I have a panel data set with a large number of time periods and units, and also a large number of variables which I observe for each period and unit.
Since I want to apply a univariate time series operation for each unit and variable, I have to bring the panel data to wide format (using data.table::dcast) so that each column shows now a variable for a given unit across time.
After applying my time series observation I want to go back to the "long" panel format (using data.table::melt), however, here, I lose information on the unit names and variables. Since the data.table is quite large, I am afraid of mixing up data here which is why I would like to find a melt operation that preserves the variables and value names.
Consider the following example panel data set:
require(data.table)
dates <- seq(from = as.Date("2007-02-01"), to = as.Date("2012-01-01"), by = "month")

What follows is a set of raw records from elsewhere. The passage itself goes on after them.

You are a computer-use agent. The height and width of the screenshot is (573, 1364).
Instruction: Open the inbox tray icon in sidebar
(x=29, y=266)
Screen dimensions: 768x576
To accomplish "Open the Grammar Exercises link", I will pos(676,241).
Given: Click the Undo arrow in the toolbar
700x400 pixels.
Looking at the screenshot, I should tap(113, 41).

id <- paste0(c("A", "B", "C"), 1:10)
DT <- data.table(
time = rep(dates, 10),
idx = rep(id, each = 60),
String1 = runif(600),
String2 = runif(600),
String3 = runif(600)
)
time idx String1 String2 String3
1: 2007-02-01 A1 0.5412122 0.23502234 0.3858354
2: 2007-03-01 A1 0.3248168 0.32884580 0.7183147
3: 2007-04-01 A1 0.4183034 0.40781723 0.7438458
4: 2007-05-01 A1 0.3597997 0.51745402 0.1660566
5: 2007-06-01 A1 0.6405351 0.96121729 0.7786483
---
596: 2011-09-01 A10 0.7896711 0.64740298 0.8285408
597: 2011-10-01 A10 0.6582652 0.83986453 0.1292342
598: 2011-11-01 A10 0.1110465 0.41741672 0.7076345
599: 2011-12-01 A10 0.5108850 0.02940229 0.9038370
600: 2012-01-01 A10 0.2605052 0.10136480 0.3881788
I am bringing this panel data set to wide format. After applying some time series operations with it (not shown here), I will have to delete some columns if there's not enough data for them. Then, I bring the data back to long format
variable_names <- names(DT[,-c("time", "idx")])

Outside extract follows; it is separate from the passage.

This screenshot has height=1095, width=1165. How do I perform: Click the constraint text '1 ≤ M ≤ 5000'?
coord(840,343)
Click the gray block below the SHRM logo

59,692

DT_long <- dcast(DT, time ~ idx, value.var = variable_names)
DT_long <- DT_long[,-(5:10)]
DT_wide <- melt(DT_long, measure = patterns("^String1", "^String2", "^String3"), value.name = variable_names, variable.name = "idx)

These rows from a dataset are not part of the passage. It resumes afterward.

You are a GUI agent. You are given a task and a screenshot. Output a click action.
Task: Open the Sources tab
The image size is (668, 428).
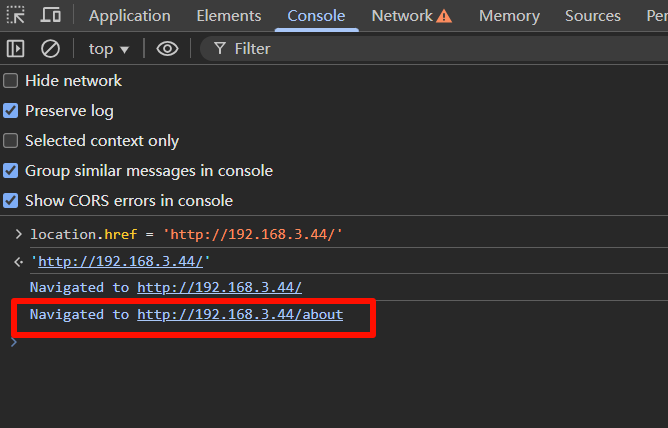593,16
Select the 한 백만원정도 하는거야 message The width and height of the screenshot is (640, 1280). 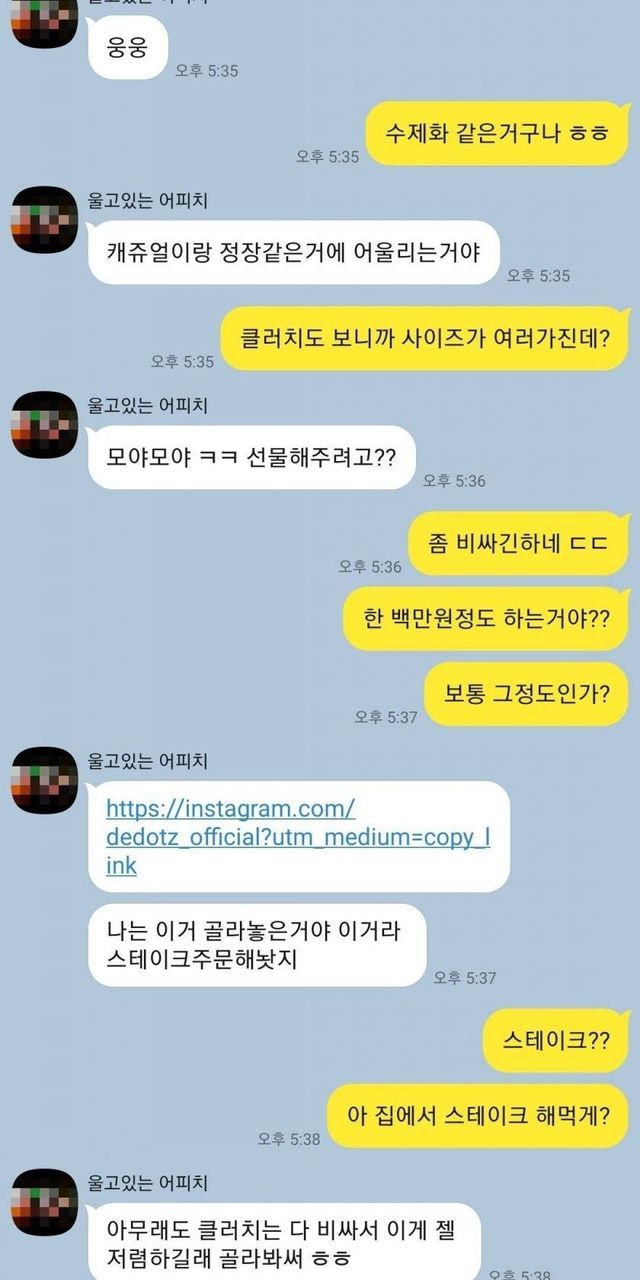click(x=486, y=618)

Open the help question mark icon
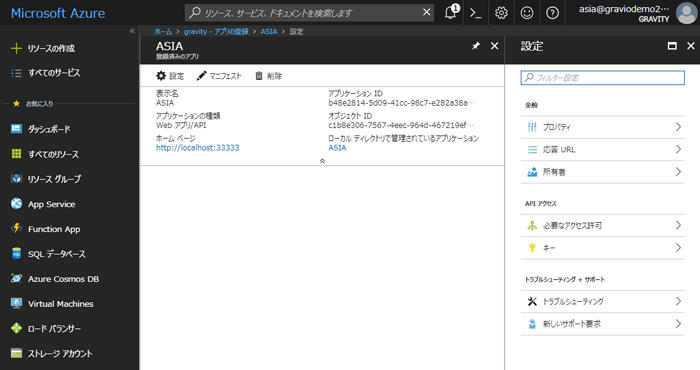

time idx String1 String2 String3
1: 2007-02-01 1 0.9794707 0.5290352 0.68009050
2: 2007-03-01 1 0.4016173 0.9229200 0.38652407
3: 2007-04-01 1 0.9475505 0.5956701 0.24686007
4: 2007-05-01 1 0.6465847 0.8233340 0.08008369
5: 2007-06-01 1 0.5704834 0.8232598 0.85790038
---
596: 2011-09-01 10 NA 0.5525413 0.79994190
597: 2011-10-01 10 NA 0.3895864 0.41347910
598: 2011-11-01 10 NA 0.3123646 0.44461146
599: 2011-12-01 10 NA 0.2148686 0.37609448
600: 2012-01-01 10 NA 0.7314114 0.47138012
DT_wide now looks like this which means I have lost the information on variable (here: idx) names. One fix I imagine is numbering all idx through with numbers and then doing this operation. However, if possible I would like to preserve string names since they help me a lot to distinguish and understand the values. Can someone help me how I can rewrite melt to include this information?